* READING PASSAGE
<<<<
Thanks for all of the responses. I think that I miswrote what my question was. Our contract says that we pay for parent vacations. But, we had a verbal agreement that said that if someone else watched him (my mom, my mother-in-law, etc), then that was fine as long as we gave a week's notice. I consider that separate from a vacation day, whereas my husband thinks that any time we give her a week's notice, we don't have to pay.

Featured Answers

HI RL,

You are paying for that space whether you are there or not.

That is very common in day care.

N. Marie

As unfair as it feels, we paid for holidays and vacations. The daycare said that even though the kids were not there those days, you are paying for their spots in the daycare.

More Answers

Hi there -

It is standard to pay for vacation - vacation that you take, and the weeks that the daycare takes for vacation (which I think are generally 2-3 weeks a year, which they should tell you about well in advance). Though it can be hard on us who need care, if you think about it, it is only fair for the care provider to have some vacation throughout the year, and to have reliable and consistent income.

What I feel is unfortunate about your situation is that you cannot communicate clearly and amicably with your care provider - I know for me it's certainly important to have a good relationship with my daughter's care provider. Though she may be correct in expecting payment, it's too bad she can't communicate that in a more respectful manner.

1 mom found this helpful

You should read your contract, that is binding. It sounds like your husband has a misconception - it is very standard to pay for your vacation time in order to keep your spot in the daycare but not pay when the daycare provider is closed (i.e., vacation). It sounds like your husband got the verbal agreement wrong - you're lucky she will let you pay less when others watch your child. Most of the time you pay whether your child is there or not (except when the daycare is closed) in order to keep your spot. If daycare providers let everyone pay only for the time used, it would create a terribly timekeeping mess for the provider and would also wreak havoc with her finances because she would never know what to count on and what not to count on. Keep in mind that it's your payments that are paying for things like snacks, etc. Being a daycare provider is not free - she has to spend your money to make your money!
>>>>
[Saved data entries]
<<<<
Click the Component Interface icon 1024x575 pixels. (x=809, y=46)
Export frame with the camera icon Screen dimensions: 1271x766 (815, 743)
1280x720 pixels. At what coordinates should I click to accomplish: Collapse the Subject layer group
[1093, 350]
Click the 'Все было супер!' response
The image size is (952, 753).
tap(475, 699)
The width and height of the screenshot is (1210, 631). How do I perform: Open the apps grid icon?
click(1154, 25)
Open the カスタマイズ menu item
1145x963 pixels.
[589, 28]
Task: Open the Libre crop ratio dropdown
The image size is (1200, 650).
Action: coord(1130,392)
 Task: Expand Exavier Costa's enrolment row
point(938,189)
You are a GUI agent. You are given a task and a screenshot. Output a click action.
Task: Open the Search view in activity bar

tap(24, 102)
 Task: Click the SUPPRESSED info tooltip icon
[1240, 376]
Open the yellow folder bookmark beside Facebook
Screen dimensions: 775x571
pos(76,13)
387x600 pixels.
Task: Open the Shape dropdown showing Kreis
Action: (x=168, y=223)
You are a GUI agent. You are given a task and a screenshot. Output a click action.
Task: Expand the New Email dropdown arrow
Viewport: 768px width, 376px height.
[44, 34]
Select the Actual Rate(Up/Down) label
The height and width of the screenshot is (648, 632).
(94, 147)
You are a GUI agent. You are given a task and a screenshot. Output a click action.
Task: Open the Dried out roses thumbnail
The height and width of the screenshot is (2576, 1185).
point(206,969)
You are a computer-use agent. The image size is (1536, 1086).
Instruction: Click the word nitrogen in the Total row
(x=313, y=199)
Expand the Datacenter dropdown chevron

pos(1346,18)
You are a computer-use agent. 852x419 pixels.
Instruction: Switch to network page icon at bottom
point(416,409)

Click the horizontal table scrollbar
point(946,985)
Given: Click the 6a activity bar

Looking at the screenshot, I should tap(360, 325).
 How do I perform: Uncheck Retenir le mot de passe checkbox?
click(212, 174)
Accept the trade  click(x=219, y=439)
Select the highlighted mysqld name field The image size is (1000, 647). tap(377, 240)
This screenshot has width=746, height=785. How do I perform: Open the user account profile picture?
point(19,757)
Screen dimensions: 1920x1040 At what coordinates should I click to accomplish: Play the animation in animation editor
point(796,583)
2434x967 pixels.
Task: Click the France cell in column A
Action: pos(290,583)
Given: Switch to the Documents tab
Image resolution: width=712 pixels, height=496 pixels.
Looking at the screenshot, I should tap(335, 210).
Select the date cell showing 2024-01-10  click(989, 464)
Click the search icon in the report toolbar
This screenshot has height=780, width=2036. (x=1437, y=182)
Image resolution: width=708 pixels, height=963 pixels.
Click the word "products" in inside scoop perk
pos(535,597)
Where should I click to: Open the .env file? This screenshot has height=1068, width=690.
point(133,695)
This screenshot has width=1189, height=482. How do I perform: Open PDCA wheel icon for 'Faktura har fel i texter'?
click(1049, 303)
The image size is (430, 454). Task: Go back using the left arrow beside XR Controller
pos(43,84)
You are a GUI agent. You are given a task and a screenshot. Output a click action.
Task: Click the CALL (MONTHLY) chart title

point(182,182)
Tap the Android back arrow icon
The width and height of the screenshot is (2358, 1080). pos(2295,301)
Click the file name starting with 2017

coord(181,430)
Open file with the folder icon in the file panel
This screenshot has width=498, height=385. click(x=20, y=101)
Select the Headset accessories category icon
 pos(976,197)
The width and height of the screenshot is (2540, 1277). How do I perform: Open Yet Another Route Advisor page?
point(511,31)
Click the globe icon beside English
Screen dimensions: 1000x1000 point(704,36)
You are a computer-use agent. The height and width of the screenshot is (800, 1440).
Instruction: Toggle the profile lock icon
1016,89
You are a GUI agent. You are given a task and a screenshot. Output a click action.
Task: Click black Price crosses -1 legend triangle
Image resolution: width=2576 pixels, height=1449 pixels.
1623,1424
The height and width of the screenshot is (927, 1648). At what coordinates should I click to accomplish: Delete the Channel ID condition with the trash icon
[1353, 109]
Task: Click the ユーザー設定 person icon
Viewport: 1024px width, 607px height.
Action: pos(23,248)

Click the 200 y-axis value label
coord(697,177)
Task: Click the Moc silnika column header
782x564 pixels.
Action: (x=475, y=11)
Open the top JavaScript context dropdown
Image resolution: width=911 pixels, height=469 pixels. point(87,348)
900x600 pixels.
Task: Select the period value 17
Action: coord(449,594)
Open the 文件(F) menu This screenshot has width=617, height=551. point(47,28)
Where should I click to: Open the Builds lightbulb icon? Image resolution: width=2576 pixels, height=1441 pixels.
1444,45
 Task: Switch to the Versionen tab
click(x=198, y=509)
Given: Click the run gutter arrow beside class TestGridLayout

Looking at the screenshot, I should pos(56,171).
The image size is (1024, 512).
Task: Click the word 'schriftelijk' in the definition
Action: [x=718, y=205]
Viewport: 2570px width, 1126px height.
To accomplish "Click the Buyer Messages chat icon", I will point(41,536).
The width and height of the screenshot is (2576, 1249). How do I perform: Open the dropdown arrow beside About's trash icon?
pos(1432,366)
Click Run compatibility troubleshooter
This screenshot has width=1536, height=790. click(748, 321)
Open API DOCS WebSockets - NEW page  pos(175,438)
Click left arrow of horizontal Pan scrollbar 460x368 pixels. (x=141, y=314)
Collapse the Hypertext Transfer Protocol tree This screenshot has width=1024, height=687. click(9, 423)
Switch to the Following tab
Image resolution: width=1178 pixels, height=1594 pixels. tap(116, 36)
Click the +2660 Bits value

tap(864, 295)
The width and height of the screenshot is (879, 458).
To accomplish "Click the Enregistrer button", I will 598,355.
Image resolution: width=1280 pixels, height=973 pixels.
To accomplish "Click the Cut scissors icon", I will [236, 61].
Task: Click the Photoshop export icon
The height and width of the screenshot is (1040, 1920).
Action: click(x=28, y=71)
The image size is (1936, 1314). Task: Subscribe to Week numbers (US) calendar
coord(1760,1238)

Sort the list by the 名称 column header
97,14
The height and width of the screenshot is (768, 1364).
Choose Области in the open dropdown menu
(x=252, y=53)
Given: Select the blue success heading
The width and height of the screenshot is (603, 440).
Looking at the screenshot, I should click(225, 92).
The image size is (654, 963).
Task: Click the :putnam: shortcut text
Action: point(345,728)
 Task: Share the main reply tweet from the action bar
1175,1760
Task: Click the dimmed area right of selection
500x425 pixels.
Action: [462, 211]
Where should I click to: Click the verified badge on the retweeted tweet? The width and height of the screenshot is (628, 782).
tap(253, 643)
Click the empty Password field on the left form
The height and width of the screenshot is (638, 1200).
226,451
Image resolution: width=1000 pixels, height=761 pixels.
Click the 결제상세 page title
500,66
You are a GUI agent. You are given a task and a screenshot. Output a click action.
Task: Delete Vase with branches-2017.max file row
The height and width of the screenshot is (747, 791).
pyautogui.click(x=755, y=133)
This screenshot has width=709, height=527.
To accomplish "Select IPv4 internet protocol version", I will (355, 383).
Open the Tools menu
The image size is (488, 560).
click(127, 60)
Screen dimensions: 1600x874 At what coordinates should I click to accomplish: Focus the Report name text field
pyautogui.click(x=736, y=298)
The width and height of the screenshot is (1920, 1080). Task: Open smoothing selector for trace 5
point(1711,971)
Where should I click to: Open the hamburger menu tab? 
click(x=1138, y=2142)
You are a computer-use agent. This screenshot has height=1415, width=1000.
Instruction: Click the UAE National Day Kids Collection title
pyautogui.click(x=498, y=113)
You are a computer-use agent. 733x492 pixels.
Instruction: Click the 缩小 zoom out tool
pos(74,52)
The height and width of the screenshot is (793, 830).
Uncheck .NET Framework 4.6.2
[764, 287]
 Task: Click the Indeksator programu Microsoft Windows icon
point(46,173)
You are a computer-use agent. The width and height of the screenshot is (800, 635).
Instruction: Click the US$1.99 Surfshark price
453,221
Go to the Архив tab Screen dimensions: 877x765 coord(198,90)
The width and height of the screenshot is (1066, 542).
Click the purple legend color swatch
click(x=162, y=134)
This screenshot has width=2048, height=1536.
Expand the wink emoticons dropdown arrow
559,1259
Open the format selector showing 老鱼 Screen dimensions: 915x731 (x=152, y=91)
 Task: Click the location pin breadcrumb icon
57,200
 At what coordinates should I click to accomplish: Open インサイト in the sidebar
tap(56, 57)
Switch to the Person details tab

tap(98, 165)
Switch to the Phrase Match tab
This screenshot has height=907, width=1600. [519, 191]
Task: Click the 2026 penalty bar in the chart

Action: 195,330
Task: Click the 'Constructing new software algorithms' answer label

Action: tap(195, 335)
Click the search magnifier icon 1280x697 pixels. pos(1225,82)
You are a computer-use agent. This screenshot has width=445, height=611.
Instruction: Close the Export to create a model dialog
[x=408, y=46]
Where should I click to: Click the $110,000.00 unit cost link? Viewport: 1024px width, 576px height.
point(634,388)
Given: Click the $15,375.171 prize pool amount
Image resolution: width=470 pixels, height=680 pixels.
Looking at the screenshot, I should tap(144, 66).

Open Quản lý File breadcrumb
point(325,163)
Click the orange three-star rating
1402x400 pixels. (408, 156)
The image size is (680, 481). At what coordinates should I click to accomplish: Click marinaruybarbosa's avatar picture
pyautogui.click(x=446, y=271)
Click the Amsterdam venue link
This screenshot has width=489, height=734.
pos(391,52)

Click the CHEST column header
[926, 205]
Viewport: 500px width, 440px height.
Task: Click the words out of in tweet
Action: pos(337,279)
>>>>
* EXERCISE TASK 1
Rewrite the stretch of the daycare payment discussion from "It is standard" through "more respectful manner." with "care provider" updated to "caregiver".
* EXERCISE TASK 2
Write what follows the last sentence of the daycare payment discussion.

* RESPONSE 1
It is standard to pay for vacation - vacation that you take, and the weeks that the daycare takes for vacation (which I think are generally 2-3 weeks a year, which they should tell you about well in advance). Though it can be hard on us who need care, if you think about it, it is only fair for the caregiver to have some vacation throughout the year, and to have reliable and consistent income.

What I feel is unfortunate about your situation is that you cannot communicate clearly and amicably with your caregiver - I know for me it's certainly important to have a good relationship with my daughter's caregiver. Though she may be correct in expecting payment, it's too bad she can't communicate that in a more respectful manner.

* RESPONSE 2
Ugh. That's a tough situation. It was shocking to me when we started daycare and I learned that we would have to pay our provider for days our daughter didn't actually attend. Our agreement indicates we pay not only for our vacation but for our providers as well! I did some research and apparently it is pretty standard. Really, it makes sense in that they deserve some "paid time off" as well as needing to be able to insure a consistent source of income, but it's still tough for me to write that check...I'm a contractor right now and I don't get paid vacation!

That being said, I would hate being in a care situation where I felt like we could be dropped at a moments notice and if you feel your provider is hard to talk to or unreasonable, my concern would be what if that carries over into other aspects of her care down the road? You should be able to talk about any issues openly and freely whether it be regarding your contract or your child's care.

Maybe you and your husband can make an appointment to speak with her or pick up or drop off together to chat and insure you're all on the same page going forward.

Good luck!

My 18 month son is in an at home care, and we still pay if he is sick, or we go on vacation. We don't pay for days that she can't provide care.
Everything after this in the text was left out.